Source: Our transcription is based on a digital image of a microfilm copy of an original issue.
Whitman Archive ID: per.00302
Contributors to digital file: Vince Moran, Gertrude Elisberg Moreno, and Kevin McMullen
cropped image 1
SUN-DOWN PAPERS.—[No. 1]
FROM THE DESK OF A SCHOOLMASTER.
I was thinking, the other night, as I sat in mine elbow chair, of the manner in which the past few years of my life had been passed. Sedate minds, it appears to me, take a peculiar pleasure in thus casting a backward glance, and losing themselves among the mazes of old scenes and times. For there is something very delightful in using the beautiful power of memory; and accordingly it has long passed into an axiom, that the old know few occupations of the minds more agreeable than retrospection.
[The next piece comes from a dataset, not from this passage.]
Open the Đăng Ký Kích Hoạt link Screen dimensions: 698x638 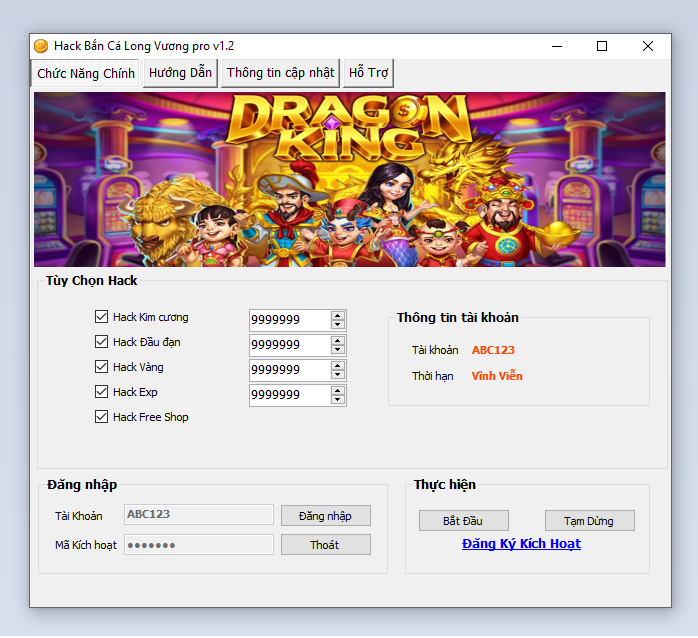(521, 544)
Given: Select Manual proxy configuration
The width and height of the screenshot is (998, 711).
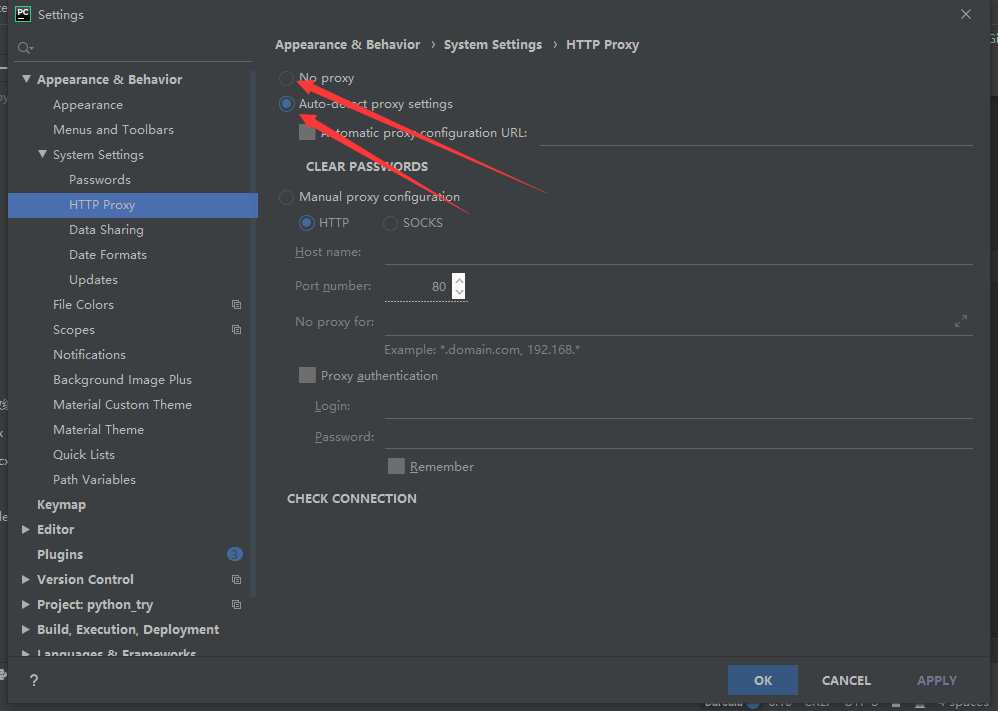Looking at the screenshot, I should (x=286, y=196).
While I was thus engaged in my reveries, the objects present seemed to dissolve and fade away.—Yielding to the gentle influence, I felt myself carried along as it were, like some expert swimmer, who has tired himself, and to rest his limbs, allows them to float drowsily and unresistingly on the bosom of the sunny river. Real things lost their reality.—A dusky mist spread itself before my eyes.—The Spirit of Ideals came and threw his fantastic spells over me; while Recollection advanced with a slow and ghost-like step, and twined her subtle threads around my heart. I wandered far, far away from my then and there existence.—–Quickly and heavily, like waves on the shore, the years seemed to roll back: they gave to my sight scenes long since past, and faces that may never more greet my view.—Forms that the coffin shrouds in its white linings; voices that once sounded joyous and light, but which will never again vibrate the air; eyes that laughed and sparkled, and hands that knew full well the grasp of friendship, appeared to my sense. Like a long forgotten dream, a day of childhood was distinct to me.—I saw every particular tree, and hill, and field, my old haunts. Then leaping off again, remembrance carried me a few years farther on the path; and I was surrounded with the intimates of more advanced youth—young companions to whom I long since gave 'good bye.' It is strange how a train of thought will carry a person onward from period to period, and from object to object, until at last the subject of his cogitations bears no affinity to what he first started from. These mental excursions resemble a bold mountaineer, who, in ascending a cliff, springs from rock to rock, and ultimately arrives at the summit, although when he gets there and looks back, it seems impossible that he could have found a path thither.—And I have sometimes amused myself with tracing the chain retrospectively, and examining each idea, as to the one before it, which it took its rise from: so I have gone on backwards to the originator of them all. What a wondrous quality is that of thought in the human mind!—It darts like lightning; and its erratic sweep takes a wider scope than the winds!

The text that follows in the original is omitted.